## RECORDS TO PROCESS
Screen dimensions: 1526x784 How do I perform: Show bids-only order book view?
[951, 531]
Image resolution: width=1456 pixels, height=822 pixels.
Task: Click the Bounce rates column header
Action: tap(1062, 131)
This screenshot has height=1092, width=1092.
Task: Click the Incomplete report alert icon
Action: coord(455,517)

## TASK TO COMPLETE
Please copy out each record, character for character.

## ANSWER BOX
Screen dimensions: 1526x784 How do I perform: Show bids-only order book view?
[951, 531]
Image resolution: width=1456 pixels, height=822 pixels.
Task: Click the Bounce rates column header
Action: tap(1062, 131)
This screenshot has height=1092, width=1092.
Task: Click the Incomplete report alert icon
Action: coord(455,517)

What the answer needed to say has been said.